A new production for a limited run in Paris
Cabaret at the Lido 2 Paris, soon after the sad news of the closing of the legendary Lido Cabaret on the Champs Elysees, came the good news that, instead of becoming a parking lot, would be resurrected as the new temple of musical theatre in Paris under the direction of Jean Luc Choplin, who was responsible for introducing the Parisian audience to classic American musical theater at the Châtelet, notably the works of Stephen Sondheim, for over a decade.

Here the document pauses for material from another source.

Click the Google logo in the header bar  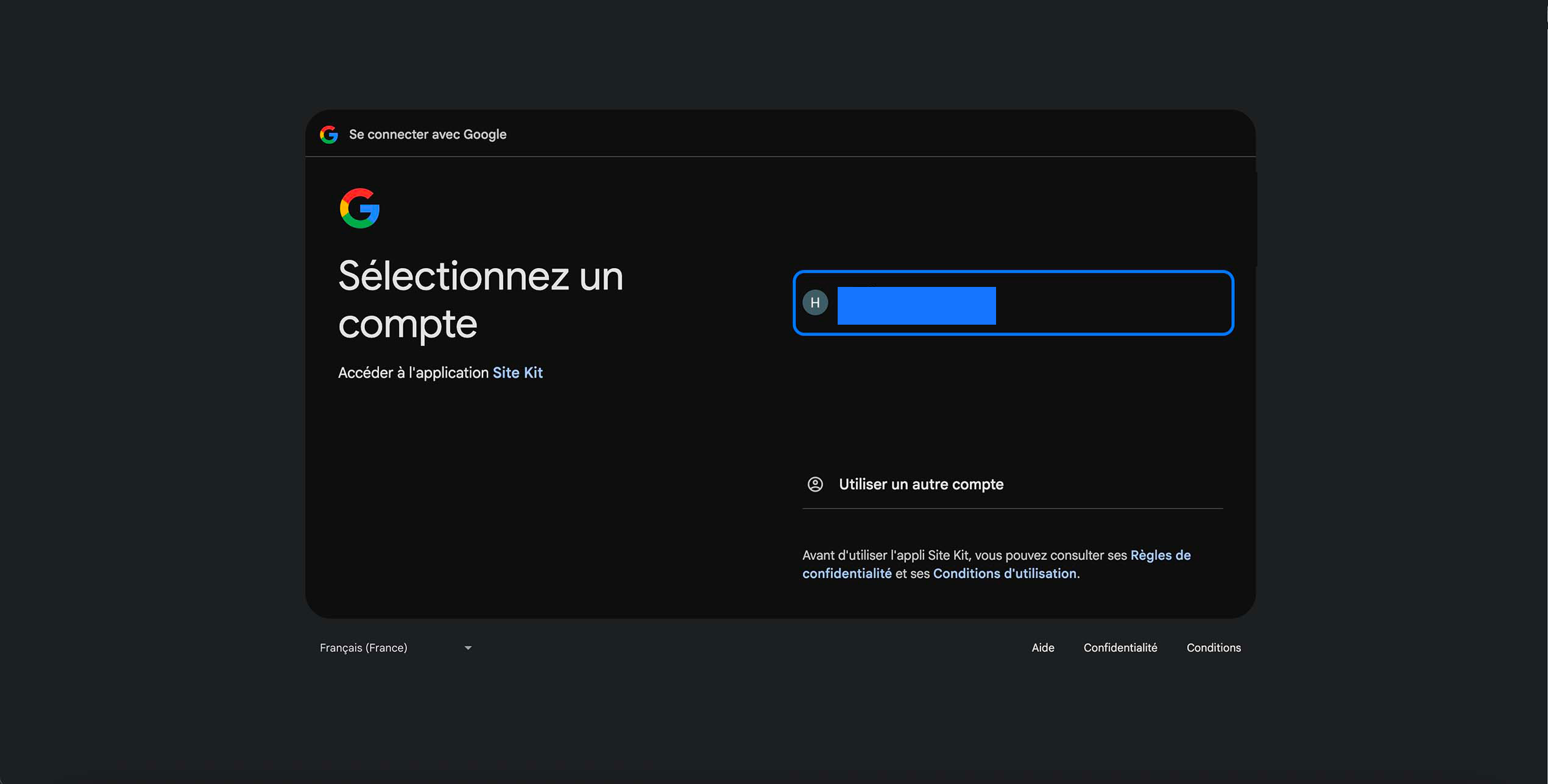click(x=330, y=134)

Moving to the Theatre Marigny, Choplin give us two splendid productions, Guys and Dolls and Funny Girl (2019), both also in the original English with French subtitles and with a fully British cast and British creatives. Taking over the Lido, Cabaret was a natural choice, since it perfectly fits the shape of the venue with its large proscenium that advances towards the audience, making this production naturally immersive without all the over hauling that was necessary to turn the Playhouse Theatre in London into the Kit Kat Klub for the current London revival.

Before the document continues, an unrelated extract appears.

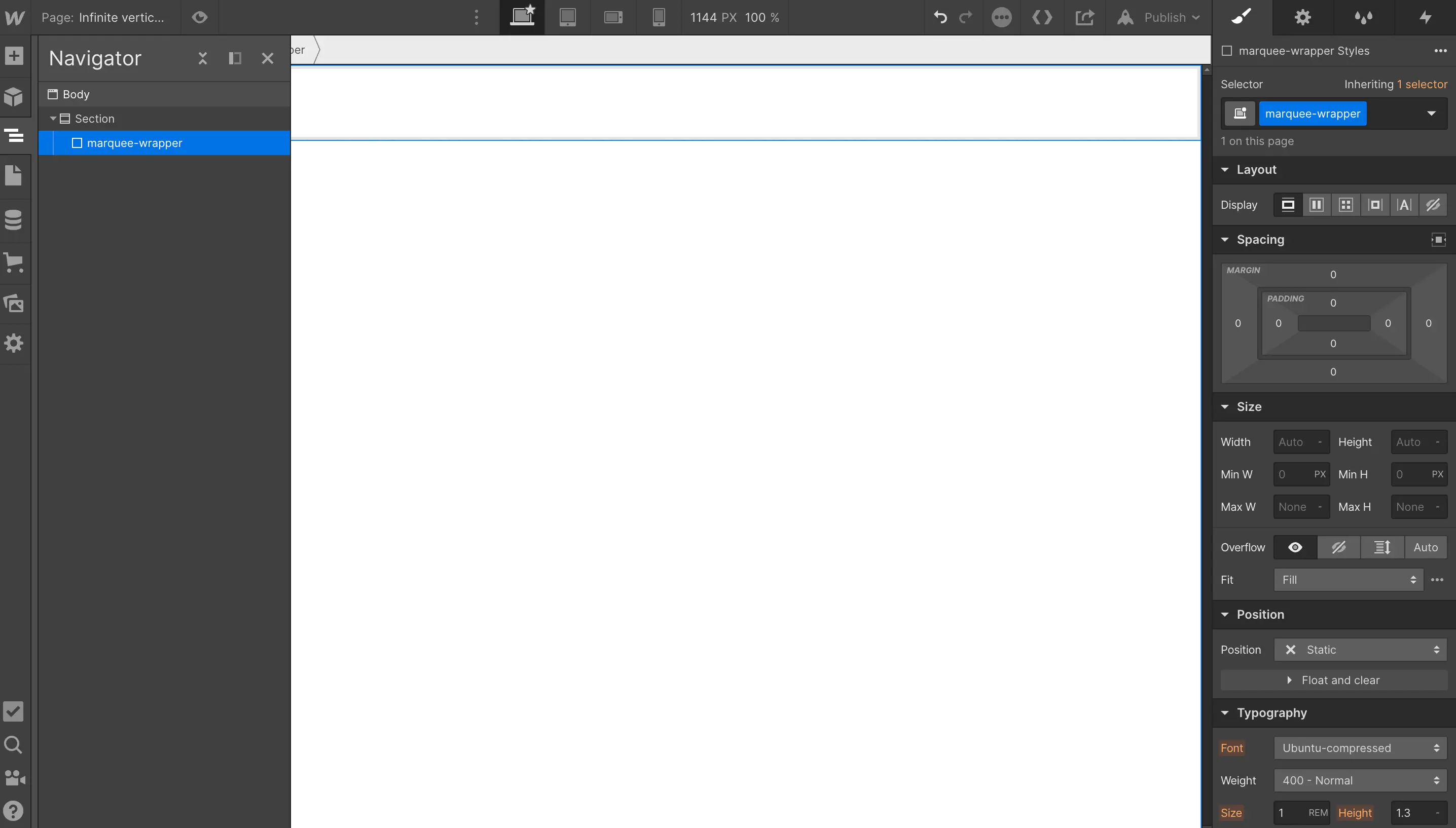Set display to Flex
The height and width of the screenshot is (828, 1456).
(1316, 205)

Cabaret, probably due to the popularity of the 1972 Bob Fosse movie version, has been done in Paris more than any other Broadway musical, first at Mogador by the great Jerome Savary in 1986, which introduced a young Ute Lemper as Sally, succeeded by Dee Dee Bridgewater in the 1993 revival. Then to the Folies Bergères in 2006 came the French adaptation of Sam Mendes's darker Broadway revival, which transferred a few years later to the Théâtre Marigny. That version, produced by Stage Entertainment, incorporated the Kander and Ebb songs added just for the movie, "Mein Herr" and "Maybe This Time". A smaller touring production starring Nicole Croisille as Fraulein Schneider had already added to the song list of the original Broadway Production in 1996, itself coming on the heels of the Rebecca Frecknall's Olivier-Award winning immersive production. This new Paris stage version by contemporary opera director Robert Carsen is by far the most choreographed ever, with eighteen Kit Kat Girls and Boys perfectly drilled by Fabian Aloise, whose characteristically imaginative choreography has already won him multiple awards, notably for his outstanding work in Evita at the Regents Park Open Air Theatre.

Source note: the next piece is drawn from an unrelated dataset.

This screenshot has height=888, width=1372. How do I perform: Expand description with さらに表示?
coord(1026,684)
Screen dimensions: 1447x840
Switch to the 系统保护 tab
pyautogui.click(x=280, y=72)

The costumes by Luis F. Carvalho are surprising, especially the Emcee's, taking divine decadence to another level, but also giving a contemporary edge to the production the set, which tries to get back to the show's roots. His costume actually works better than the ensemble's. The lighting by Giuseppe de Iorio, in collaboration with Carsen, is highly efficient, as are the minimalist set designs by Carvalho, but we are, after all, already in a cabaret! The video projections by Will Duke help situate the piece even more in its historical context-the rise of Hitler-and starting the show with "Willkommen" in the dressing room reinforces the authenticity of the experience.
The Voice alumnus Sam Buttery, straight from the concert version of Boy George's Taboo at the London Palladium, elaborates on the sexual ambiguity of the Emcee, as he performs the role entirely in drag-except for the Doc Martin boots!
Recently seen in On the Town at Regents Park and Sweet Charity at The Donmar Warehouse, Lizzy Connolly is a perfectly debauched Sally Bowles, rarely portrayed by a blonde. Movie actor Oliver Dench, whose great aunt Judi was the first London Sally, is a convincing Clifford Bradshaw, whose bisexuality belongs more to the movie and Broadway revival than to the original production. Ciaran Owens makes for a disturbing enough Ernst Ludwig, and Gary Minor, though comparably young for the part, makes a convincing Herr Schultz.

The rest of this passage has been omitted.